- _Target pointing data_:
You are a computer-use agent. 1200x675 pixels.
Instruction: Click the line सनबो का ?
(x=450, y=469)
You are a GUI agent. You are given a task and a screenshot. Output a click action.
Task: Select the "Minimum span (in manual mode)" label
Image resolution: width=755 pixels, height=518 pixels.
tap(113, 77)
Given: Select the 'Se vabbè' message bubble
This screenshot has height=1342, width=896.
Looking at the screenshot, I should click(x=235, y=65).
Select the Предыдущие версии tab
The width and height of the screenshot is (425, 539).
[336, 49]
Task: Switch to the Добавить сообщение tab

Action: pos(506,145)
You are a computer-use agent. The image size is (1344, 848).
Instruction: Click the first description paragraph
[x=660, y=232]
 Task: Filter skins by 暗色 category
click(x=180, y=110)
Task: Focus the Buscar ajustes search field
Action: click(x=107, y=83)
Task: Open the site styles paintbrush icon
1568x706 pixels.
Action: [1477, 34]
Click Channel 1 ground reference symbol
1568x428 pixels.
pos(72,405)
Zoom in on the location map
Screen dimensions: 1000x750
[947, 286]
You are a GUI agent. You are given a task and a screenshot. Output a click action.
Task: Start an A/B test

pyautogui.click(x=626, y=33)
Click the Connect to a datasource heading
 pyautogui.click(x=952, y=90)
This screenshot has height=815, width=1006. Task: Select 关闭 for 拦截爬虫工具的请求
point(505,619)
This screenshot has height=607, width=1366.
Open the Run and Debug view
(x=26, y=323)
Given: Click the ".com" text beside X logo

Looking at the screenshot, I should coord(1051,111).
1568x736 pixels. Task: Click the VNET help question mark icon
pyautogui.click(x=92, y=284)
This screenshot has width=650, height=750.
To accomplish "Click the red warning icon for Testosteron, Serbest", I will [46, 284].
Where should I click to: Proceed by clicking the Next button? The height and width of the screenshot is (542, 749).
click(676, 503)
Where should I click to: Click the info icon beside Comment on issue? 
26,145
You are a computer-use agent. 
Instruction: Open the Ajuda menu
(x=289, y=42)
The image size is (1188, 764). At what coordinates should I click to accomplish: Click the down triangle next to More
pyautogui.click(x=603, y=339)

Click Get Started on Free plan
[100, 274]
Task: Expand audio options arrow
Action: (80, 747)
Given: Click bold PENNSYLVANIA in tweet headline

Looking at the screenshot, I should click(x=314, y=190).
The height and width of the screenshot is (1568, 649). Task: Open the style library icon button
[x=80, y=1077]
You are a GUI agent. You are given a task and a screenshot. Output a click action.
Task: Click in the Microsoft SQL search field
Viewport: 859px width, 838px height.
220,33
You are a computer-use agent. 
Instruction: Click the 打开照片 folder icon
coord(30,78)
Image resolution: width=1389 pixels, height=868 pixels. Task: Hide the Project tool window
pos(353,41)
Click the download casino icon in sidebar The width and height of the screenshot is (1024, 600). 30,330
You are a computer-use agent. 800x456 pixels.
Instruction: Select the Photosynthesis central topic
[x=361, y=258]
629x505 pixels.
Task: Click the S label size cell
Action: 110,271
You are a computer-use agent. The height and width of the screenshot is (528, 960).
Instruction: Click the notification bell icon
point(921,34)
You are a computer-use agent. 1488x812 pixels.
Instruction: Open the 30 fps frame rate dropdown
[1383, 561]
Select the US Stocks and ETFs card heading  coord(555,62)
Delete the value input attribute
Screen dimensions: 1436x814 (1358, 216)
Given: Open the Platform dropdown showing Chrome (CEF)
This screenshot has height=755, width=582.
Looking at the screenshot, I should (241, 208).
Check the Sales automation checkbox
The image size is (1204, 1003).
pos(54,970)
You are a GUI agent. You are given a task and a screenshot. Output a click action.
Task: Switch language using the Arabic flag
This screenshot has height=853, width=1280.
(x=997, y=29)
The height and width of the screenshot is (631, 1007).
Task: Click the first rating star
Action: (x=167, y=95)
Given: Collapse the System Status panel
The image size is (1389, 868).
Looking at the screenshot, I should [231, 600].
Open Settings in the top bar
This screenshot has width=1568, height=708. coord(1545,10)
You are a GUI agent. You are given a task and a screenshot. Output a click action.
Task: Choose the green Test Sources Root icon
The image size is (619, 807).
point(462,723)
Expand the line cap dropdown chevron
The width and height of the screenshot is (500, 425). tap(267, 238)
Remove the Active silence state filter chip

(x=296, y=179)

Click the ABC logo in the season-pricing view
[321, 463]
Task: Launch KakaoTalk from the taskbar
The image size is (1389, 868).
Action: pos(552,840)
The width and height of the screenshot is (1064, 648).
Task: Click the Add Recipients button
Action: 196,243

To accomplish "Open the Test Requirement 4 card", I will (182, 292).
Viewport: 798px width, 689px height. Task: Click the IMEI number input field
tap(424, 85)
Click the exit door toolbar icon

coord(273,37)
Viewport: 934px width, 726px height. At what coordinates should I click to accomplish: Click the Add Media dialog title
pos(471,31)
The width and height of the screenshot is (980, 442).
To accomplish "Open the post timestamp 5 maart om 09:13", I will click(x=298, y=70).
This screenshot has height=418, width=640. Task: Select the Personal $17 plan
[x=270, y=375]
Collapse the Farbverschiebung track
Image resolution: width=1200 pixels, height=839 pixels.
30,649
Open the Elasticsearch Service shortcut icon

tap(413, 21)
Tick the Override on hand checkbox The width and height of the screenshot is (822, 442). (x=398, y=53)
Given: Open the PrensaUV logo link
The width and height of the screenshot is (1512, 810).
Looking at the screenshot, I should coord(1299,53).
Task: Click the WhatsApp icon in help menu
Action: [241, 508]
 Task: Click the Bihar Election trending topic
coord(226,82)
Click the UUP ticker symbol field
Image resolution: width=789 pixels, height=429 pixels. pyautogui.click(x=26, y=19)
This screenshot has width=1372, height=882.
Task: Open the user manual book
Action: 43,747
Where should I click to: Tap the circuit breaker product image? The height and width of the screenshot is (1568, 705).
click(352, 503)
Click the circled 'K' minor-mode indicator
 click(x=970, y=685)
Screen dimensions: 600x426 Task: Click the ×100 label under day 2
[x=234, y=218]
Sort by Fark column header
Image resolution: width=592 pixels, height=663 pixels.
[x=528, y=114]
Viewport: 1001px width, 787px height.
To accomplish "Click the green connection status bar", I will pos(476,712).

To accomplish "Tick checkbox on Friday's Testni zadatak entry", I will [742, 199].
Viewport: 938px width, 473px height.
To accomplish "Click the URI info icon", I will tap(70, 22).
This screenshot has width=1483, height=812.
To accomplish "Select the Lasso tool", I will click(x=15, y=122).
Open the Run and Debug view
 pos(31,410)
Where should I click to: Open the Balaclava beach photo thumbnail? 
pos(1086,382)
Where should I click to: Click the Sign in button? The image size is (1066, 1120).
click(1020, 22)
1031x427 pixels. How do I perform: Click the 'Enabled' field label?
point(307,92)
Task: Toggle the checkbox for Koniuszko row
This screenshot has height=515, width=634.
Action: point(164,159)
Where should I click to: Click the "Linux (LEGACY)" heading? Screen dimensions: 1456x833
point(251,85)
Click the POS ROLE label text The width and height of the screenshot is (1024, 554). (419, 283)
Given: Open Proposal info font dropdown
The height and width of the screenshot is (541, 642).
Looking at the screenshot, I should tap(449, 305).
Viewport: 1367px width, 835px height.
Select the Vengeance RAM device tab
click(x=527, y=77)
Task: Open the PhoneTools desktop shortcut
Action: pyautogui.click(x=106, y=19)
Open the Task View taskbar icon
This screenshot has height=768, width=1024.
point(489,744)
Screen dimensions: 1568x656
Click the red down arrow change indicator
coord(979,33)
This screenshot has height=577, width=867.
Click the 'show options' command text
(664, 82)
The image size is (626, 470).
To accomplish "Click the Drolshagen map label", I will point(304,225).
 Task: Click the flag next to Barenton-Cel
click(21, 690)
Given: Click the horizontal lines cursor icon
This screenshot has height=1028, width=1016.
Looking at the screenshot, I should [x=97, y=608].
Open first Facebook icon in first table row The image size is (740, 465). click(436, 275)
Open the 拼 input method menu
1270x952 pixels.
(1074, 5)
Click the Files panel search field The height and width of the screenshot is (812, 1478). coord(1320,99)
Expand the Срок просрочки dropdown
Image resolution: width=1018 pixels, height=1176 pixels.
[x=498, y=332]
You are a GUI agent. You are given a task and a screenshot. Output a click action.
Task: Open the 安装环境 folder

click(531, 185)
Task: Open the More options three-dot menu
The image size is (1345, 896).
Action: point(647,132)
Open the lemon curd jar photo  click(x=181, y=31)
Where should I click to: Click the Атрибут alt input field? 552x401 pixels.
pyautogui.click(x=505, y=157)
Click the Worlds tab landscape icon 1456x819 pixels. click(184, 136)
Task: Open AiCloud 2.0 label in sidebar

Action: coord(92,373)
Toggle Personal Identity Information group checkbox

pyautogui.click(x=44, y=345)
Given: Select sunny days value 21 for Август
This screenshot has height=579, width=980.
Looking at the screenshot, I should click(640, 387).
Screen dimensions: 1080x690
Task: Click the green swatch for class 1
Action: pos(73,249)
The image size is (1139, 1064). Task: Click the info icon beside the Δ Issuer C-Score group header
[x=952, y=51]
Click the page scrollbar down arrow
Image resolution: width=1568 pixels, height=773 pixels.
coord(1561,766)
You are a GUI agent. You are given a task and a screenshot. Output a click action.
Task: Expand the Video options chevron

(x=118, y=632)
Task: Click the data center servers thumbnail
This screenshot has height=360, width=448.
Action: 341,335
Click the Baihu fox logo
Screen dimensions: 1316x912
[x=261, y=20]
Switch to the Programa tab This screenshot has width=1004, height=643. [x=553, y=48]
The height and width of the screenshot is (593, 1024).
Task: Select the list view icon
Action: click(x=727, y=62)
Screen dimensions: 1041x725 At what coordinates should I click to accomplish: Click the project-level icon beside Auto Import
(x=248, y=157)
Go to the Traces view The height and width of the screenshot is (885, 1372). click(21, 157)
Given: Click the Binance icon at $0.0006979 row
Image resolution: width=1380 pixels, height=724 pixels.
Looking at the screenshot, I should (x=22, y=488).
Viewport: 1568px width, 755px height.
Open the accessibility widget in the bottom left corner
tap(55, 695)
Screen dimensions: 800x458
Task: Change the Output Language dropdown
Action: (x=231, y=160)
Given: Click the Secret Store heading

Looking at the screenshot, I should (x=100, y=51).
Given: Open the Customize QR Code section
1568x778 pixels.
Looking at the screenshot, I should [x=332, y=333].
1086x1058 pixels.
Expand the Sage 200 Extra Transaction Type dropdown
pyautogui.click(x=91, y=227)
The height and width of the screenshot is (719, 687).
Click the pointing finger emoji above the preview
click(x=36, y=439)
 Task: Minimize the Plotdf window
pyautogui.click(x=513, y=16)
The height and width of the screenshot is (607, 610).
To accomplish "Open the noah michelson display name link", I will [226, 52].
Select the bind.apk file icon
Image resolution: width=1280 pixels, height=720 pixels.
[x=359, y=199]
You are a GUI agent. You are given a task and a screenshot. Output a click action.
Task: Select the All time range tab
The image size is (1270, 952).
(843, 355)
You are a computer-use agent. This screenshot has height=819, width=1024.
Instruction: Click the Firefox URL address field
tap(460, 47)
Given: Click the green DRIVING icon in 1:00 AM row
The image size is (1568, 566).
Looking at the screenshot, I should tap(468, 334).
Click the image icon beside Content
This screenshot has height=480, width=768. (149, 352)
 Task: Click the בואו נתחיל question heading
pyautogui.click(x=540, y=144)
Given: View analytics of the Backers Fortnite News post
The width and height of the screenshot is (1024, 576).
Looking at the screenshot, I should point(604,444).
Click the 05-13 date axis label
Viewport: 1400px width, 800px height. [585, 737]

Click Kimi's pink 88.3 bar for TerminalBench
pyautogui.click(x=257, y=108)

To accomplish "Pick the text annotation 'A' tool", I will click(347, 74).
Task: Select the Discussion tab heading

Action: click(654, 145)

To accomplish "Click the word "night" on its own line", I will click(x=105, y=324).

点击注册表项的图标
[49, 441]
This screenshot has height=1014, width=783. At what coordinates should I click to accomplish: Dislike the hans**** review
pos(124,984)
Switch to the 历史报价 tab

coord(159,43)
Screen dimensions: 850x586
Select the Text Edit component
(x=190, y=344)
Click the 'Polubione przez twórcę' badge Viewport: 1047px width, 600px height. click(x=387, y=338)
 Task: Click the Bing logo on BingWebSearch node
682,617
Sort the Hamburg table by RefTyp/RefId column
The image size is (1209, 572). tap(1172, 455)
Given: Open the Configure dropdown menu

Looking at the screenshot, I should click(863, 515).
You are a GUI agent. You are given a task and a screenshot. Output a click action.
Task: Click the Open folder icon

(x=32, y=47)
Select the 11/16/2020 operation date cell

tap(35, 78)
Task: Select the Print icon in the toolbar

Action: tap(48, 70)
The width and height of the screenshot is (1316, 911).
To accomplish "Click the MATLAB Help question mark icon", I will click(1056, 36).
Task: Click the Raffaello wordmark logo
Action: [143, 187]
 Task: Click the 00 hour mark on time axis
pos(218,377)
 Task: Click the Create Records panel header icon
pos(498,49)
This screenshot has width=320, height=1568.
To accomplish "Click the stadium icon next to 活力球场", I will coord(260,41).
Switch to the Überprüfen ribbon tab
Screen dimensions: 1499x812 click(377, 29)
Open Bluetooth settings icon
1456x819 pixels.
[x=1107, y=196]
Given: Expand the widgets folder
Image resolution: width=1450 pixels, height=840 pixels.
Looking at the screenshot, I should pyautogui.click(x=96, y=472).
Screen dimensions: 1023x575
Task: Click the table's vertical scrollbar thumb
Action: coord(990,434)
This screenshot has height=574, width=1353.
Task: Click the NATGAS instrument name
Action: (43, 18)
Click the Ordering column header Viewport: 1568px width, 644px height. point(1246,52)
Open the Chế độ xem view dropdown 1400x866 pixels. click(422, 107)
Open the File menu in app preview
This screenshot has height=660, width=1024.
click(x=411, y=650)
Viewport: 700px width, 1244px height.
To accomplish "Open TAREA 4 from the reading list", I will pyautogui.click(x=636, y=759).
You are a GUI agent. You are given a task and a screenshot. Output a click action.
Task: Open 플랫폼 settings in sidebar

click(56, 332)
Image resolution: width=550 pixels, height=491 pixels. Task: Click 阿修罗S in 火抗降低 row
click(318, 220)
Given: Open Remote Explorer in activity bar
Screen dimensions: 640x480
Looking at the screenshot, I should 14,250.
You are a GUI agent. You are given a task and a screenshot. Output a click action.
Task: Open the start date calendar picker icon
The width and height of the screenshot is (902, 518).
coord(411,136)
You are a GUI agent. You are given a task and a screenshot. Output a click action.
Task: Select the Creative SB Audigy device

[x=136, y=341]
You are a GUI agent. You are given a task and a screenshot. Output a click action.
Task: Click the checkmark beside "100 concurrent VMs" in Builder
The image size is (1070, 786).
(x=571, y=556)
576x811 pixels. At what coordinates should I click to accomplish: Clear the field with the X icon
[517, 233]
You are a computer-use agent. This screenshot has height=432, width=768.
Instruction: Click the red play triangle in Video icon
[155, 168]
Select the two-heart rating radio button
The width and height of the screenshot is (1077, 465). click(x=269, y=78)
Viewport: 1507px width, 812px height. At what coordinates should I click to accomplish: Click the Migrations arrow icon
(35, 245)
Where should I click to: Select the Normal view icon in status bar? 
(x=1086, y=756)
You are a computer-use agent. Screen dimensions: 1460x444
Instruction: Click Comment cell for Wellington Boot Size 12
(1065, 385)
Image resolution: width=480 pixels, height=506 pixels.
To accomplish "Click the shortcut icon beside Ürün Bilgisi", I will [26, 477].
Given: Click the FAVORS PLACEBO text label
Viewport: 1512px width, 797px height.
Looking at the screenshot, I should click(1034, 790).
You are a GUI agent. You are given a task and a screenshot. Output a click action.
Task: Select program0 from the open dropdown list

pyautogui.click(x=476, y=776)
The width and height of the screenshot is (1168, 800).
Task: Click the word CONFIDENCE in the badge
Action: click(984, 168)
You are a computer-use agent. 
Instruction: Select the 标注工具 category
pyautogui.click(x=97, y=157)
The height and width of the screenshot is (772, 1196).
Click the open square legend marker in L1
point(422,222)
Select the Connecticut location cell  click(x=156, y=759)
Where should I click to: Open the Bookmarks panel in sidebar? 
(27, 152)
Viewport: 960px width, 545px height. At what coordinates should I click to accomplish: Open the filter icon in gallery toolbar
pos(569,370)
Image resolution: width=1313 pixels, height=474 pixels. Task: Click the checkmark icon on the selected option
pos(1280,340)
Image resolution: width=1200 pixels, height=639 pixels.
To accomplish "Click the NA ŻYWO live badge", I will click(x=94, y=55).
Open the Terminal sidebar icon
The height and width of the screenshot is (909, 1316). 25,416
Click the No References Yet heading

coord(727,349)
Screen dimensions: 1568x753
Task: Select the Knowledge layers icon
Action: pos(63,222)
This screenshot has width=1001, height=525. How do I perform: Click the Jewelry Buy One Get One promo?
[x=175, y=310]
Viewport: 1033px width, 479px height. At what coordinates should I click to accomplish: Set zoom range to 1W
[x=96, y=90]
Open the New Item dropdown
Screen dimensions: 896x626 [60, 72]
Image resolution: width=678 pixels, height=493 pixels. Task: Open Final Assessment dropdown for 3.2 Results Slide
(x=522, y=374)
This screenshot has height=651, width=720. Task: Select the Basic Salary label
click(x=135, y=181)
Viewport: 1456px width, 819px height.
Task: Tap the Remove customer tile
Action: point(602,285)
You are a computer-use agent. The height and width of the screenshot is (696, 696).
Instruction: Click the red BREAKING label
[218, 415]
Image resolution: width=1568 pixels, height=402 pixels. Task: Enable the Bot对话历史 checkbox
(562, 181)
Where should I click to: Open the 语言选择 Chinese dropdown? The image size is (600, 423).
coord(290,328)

- _TASK OBJECTIVE_:
Recast the records as a numbered list, covering only the lines from the start of the records through the line that contains "pos(72,405)", inclusive. Leave out the blank lines.

- _RESULT OF THE TASK_:
1. You are a computer-use agent. 1200x675 pixels.
2. Instruction: Click the line सनबो का ?
3. (x=450, y=469)
4. You are a GUI agent. You are given a task and a screenshot. Output a click action.
5. Task: Select the "Minimum span (in manual mode)" label
6. Image resolution: width=755 pixels, height=518 pixels.
7. tap(113, 77)
8. Given: Select the 'Se vabbè' message bubble
9. This screenshot has height=1342, width=896.
10. Looking at the screenshot, I should click(x=235, y=65).
11. Select the Предыдущие версии tab
12. The width and height of the screenshot is (425, 539).
13. [336, 49]
14. Task: Switch to the Добавить сообщение tab
15. Action: pos(506,145)
16. You are a computer-use agent. The image size is (1344, 848).
17. Instruction: Click the first description paragraph
18. [x=660, y=232]
19.  Task: Filter skins by 暗色 category
20. click(x=180, y=110)
21. Task: Focus the Buscar ajustes search field
22. Action: click(x=107, y=83)
23. Task: Open the site styles paintbrush icon
24. 1568x706 pixels.
25. Action: [1477, 34]
26. Click Channel 1 ground reference symbol
27. 1568x428 pixels.
28. pos(72,405)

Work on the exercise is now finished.